PROBLEM TO WORK ON »
In the records below, copy out the lines that begin with the one containing "Given: Click 'Aluminium" and end with the one containing "(x=698, y=44)", including both. Reproduce them verbatim and give nothing else.

RECORDS SHOWN »

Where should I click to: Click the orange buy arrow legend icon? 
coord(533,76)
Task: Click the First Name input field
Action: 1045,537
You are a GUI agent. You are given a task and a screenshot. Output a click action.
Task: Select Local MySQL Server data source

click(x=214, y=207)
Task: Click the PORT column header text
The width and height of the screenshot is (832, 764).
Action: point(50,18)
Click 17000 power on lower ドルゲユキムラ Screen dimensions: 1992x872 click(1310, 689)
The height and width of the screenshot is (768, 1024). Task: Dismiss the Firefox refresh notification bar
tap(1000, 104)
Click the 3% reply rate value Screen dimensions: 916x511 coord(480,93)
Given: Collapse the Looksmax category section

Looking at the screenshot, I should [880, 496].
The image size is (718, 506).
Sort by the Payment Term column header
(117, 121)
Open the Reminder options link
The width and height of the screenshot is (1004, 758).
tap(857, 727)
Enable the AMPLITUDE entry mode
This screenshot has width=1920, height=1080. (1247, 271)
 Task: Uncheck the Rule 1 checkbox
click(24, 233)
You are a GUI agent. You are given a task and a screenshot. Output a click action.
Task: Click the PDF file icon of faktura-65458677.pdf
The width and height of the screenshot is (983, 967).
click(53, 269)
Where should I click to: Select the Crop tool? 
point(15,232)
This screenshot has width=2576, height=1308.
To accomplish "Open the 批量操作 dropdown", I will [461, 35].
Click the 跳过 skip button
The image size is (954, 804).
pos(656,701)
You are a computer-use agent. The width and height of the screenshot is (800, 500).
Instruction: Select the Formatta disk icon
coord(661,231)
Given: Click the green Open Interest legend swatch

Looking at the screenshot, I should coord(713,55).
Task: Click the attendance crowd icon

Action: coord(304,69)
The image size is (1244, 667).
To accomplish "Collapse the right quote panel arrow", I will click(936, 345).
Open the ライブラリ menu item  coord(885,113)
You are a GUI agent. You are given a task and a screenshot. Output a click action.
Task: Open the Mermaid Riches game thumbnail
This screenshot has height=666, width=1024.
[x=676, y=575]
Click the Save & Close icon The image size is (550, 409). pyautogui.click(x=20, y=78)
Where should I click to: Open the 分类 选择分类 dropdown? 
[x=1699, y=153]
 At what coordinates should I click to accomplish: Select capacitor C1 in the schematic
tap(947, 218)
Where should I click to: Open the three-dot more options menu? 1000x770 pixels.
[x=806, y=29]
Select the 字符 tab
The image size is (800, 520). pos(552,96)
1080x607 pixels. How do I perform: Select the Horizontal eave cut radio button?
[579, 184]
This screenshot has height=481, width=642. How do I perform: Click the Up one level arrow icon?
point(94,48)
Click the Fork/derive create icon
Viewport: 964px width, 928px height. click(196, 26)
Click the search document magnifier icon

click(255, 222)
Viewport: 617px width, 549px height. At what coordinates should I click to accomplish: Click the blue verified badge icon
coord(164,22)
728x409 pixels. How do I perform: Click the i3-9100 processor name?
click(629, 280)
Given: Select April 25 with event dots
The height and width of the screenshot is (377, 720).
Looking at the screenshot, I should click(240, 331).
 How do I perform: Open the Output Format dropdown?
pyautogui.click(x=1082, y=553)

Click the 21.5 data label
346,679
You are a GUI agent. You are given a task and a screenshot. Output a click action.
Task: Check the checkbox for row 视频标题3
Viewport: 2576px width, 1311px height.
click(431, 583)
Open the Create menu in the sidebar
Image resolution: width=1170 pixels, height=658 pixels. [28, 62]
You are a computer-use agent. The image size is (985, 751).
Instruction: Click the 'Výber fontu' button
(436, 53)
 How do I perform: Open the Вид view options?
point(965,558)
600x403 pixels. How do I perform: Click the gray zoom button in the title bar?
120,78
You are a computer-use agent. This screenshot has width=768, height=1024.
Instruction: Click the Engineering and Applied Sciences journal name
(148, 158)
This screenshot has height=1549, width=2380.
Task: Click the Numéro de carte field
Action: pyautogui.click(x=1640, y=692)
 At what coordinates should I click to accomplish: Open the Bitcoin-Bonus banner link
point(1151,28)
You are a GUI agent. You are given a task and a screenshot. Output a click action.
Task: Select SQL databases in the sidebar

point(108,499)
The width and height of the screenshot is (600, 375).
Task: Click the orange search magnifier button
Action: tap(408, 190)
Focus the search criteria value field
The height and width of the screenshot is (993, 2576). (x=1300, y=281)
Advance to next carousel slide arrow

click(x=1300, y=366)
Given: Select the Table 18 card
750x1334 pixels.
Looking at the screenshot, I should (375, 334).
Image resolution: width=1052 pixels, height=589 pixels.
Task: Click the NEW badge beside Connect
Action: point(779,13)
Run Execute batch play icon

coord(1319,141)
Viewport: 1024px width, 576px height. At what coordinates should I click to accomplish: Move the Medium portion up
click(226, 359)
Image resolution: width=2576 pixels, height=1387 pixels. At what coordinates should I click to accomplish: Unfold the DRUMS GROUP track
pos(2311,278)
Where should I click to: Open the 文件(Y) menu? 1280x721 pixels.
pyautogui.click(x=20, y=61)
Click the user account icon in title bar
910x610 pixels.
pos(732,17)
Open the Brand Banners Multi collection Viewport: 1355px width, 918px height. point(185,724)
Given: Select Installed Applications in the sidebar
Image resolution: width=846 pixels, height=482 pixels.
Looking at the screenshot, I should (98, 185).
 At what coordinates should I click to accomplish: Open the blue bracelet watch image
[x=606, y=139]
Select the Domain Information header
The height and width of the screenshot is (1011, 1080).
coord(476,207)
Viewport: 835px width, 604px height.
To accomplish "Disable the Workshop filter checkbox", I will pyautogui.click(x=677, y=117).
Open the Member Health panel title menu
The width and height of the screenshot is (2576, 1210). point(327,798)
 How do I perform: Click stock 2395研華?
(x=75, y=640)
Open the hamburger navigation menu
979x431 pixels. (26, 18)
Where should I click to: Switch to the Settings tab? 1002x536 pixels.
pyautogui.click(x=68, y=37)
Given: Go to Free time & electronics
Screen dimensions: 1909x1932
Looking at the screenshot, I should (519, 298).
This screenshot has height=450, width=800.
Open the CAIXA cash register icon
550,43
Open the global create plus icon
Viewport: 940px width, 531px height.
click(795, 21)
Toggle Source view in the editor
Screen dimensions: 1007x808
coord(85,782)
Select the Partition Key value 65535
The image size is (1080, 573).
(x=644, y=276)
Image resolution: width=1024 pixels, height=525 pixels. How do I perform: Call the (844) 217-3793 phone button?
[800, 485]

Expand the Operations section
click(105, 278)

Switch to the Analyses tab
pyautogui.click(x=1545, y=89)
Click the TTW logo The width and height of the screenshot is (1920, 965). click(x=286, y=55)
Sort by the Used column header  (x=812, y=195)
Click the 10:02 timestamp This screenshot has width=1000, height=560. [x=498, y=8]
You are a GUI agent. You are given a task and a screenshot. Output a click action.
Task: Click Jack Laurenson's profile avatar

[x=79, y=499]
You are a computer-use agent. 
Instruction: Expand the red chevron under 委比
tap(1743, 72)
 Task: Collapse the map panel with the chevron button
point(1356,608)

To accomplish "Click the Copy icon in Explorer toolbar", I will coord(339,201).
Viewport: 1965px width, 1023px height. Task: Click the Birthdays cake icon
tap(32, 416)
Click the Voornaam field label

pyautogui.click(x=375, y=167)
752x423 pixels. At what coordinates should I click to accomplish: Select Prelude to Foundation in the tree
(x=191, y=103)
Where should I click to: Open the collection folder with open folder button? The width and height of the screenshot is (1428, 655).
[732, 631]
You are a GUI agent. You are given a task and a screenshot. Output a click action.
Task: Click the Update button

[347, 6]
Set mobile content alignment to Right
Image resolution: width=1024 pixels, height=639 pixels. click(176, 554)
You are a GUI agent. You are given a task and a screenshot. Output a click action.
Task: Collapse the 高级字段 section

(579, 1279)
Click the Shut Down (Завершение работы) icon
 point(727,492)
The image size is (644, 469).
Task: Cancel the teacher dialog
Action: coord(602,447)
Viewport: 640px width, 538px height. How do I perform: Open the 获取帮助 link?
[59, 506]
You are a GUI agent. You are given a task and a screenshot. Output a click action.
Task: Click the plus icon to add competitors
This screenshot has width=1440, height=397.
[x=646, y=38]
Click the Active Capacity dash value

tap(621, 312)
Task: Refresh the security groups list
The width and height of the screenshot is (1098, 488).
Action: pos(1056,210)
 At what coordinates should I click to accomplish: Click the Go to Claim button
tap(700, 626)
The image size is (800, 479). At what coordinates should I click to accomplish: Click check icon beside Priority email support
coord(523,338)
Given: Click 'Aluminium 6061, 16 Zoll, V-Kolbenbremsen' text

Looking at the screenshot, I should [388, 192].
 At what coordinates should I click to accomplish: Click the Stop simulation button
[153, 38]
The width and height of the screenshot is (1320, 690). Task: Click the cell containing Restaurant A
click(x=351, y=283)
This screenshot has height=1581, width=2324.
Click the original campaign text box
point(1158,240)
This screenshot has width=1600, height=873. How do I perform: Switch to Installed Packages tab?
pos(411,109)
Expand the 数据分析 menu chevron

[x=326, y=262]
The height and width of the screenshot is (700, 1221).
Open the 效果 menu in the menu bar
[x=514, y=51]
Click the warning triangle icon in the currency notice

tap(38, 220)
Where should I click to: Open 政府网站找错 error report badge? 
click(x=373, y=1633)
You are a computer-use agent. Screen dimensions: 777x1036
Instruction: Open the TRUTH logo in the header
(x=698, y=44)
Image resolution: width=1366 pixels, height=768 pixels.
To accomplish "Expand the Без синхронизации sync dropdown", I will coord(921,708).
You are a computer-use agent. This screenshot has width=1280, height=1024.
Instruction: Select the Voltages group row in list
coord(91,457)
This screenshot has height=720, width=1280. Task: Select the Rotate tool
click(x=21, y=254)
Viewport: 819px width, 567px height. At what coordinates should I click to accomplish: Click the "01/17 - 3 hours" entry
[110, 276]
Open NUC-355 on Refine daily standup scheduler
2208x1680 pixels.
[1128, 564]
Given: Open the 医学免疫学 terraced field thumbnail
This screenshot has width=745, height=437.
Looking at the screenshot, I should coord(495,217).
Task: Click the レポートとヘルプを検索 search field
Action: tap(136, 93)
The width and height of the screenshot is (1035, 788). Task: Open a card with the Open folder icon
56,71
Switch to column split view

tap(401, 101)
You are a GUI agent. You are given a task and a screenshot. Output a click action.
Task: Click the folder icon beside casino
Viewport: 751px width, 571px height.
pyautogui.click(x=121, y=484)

SOLVED PROBLEM »
Given: Click 'Aluminium 6061, 16 Zoll, V-Kolbenbremsen' text

Looking at the screenshot, I should [388, 192].
 At what coordinates should I click to accomplish: Click the Stop simulation button
[153, 38]
The width and height of the screenshot is (1320, 690). Task: Click the cell containing Restaurant A
click(x=351, y=283)
This screenshot has height=1581, width=2324.
Click the original campaign text box
point(1158,240)
This screenshot has width=1600, height=873. How do I perform: Switch to Installed Packages tab?
pos(411,109)
Expand the 数据分析 menu chevron

[x=326, y=262]
The height and width of the screenshot is (700, 1221).
Open the 效果 menu in the menu bar
[x=514, y=51]
Click the warning triangle icon in the currency notice

tap(38, 220)
Where should I click to: Open 政府网站找错 error report badge? 
click(x=373, y=1633)
You are a computer-use agent. Screen dimensions: 777x1036
Instruction: Open the TRUTH logo in the header
(x=698, y=44)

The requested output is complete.